CVE-2024-41678: 
GLPI vulnerability analysis and mitigation

GLPI, a free asset and IT management software package, was found to contain a reflected Cross-Site Scripting (XSS) vulnerability. The vulnerability (CVE-2024-41678) allows an unauthenticated user to provide a malicious link to a GLPI technician that can be exploited. This security issue affects GLPI versions from 0.50 up to versions prior to 10.0.17 (GITHUB ADVISORY, NVD).

The vulnerability is classified as a reflected XSS issue (CWE-79: Improper Neutralization of Input During Web Page Generation).

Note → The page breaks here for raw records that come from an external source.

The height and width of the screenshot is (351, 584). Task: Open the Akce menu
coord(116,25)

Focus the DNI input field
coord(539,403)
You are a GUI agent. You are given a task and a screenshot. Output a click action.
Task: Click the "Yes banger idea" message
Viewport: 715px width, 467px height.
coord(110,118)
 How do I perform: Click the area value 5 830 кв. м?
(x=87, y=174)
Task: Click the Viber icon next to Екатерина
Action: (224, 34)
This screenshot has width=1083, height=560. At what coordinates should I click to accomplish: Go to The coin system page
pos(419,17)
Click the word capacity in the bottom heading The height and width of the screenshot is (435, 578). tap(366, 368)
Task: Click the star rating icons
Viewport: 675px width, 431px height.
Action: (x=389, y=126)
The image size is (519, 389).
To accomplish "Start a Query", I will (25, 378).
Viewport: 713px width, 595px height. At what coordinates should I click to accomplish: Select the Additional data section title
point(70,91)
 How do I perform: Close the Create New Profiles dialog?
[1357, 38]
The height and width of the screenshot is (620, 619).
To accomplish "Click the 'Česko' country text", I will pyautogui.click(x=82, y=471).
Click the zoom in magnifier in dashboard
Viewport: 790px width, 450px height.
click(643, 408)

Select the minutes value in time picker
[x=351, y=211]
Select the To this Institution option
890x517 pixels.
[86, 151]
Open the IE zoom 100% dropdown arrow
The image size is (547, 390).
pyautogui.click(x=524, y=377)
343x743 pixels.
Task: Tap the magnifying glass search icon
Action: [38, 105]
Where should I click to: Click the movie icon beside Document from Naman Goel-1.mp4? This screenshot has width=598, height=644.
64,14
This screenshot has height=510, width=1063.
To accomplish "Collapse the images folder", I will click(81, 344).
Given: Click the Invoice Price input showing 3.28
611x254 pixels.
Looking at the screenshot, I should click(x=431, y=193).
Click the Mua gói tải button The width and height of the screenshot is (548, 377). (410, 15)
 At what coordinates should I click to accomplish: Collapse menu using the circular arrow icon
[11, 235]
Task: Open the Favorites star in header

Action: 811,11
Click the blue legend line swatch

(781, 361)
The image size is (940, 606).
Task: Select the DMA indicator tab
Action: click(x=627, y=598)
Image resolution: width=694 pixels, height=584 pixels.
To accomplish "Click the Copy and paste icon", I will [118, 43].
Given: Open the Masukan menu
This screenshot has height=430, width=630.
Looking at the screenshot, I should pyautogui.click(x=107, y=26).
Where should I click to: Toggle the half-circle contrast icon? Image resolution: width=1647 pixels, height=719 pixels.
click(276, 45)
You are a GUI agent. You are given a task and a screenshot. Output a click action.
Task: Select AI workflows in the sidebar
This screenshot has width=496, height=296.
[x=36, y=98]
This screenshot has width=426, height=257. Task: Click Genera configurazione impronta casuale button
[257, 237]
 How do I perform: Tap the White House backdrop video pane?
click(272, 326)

It has received a CVSS v3.1 base score of 6.1 (Medium) from NIST with the vector string CVSS:3.1/AV:N/AC:L/PR:N/UI:R/S:C/C:L/I:L/A:N, while GitHub assessed it at 6.5 (Medium) with the vector string CVSS:3.1/AV:N/AC:L/PR:N/UI:R/S:U/C:H/I:N/A:N. The vulnerability requires user interaction and can be exploited remotely through network access (NVD).

The exploitation of this vulnerability could lead to unauthorized access to sensitive information through cross-site scripting attacks. The CVSS scoring indicates potential for high confidentiality impact when successfully exploited, though integrity and availability impacts are not indicated (GITHUB ADVISORY).

The recommended mitigation is to upgrade to GLPI version 10.0.17 or later, which contains the security fix for this vulnerability (GITHUB ADVISORY).